▶ _EXERCISE MATERIAL_
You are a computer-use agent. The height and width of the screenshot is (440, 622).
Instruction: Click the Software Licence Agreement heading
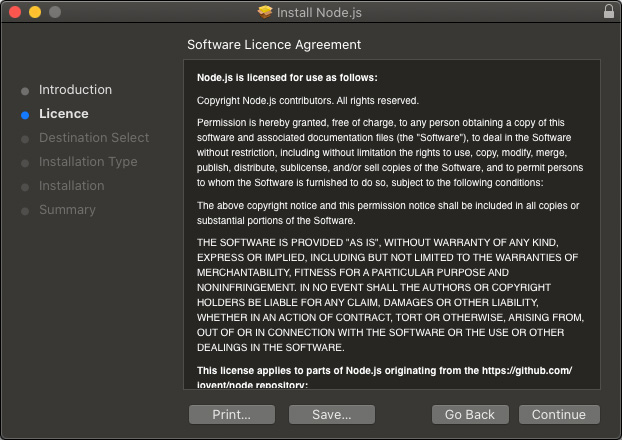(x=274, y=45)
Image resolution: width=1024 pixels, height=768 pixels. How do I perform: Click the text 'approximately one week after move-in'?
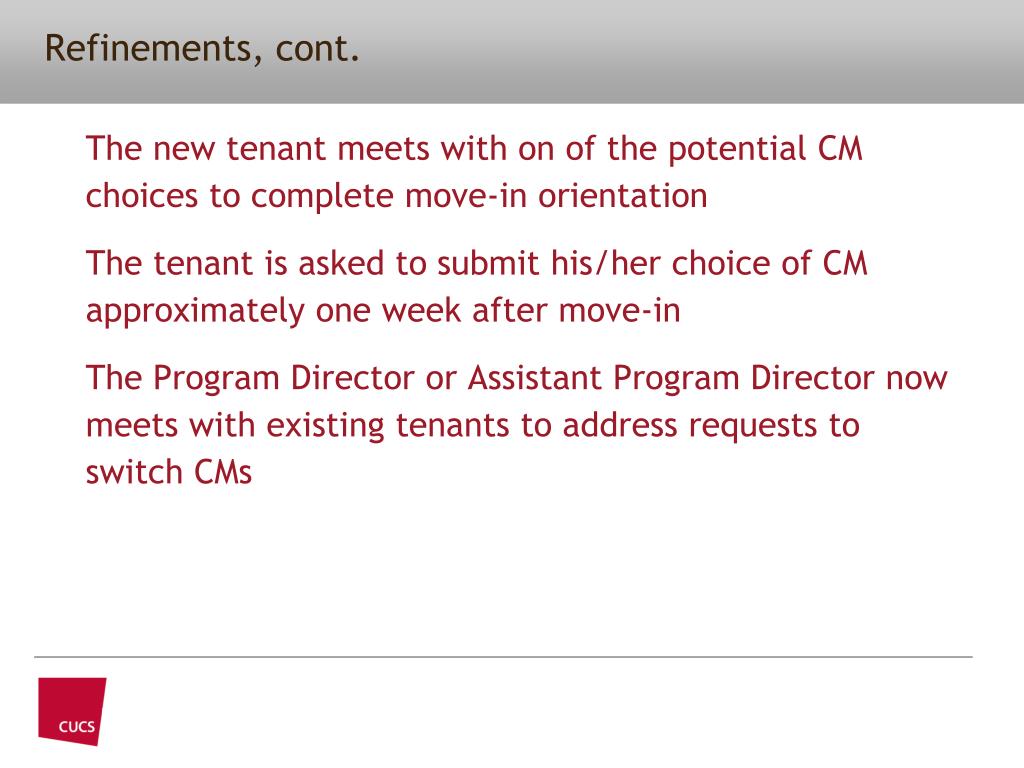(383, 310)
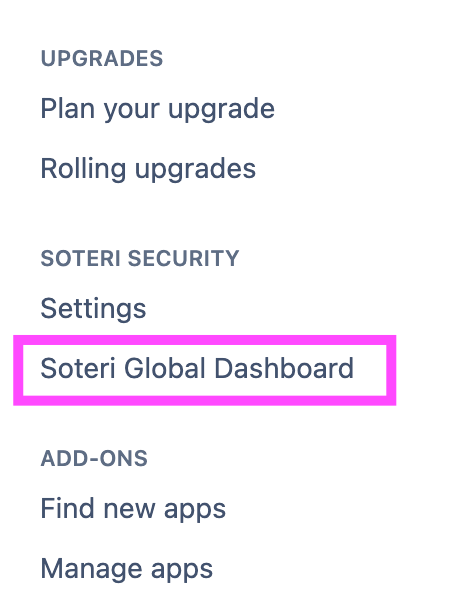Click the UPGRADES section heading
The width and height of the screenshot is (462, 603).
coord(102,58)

▶ _TRY IT_
The line containing "Instruction: Click the" and every line after it, through the end of the material above, are to be printed exactly; no pictures belong in the output.

▶ _ANSWER TO THIS TASK_
Instruction: Click the Software Licence Agreement heading
(x=274, y=45)
Image resolution: width=1024 pixels, height=768 pixels. How do I perform: Click the text 'approximately one week after move-in'?
(383, 310)
Click the UPGRADES section heading
The width and height of the screenshot is (462, 603).
coord(102,58)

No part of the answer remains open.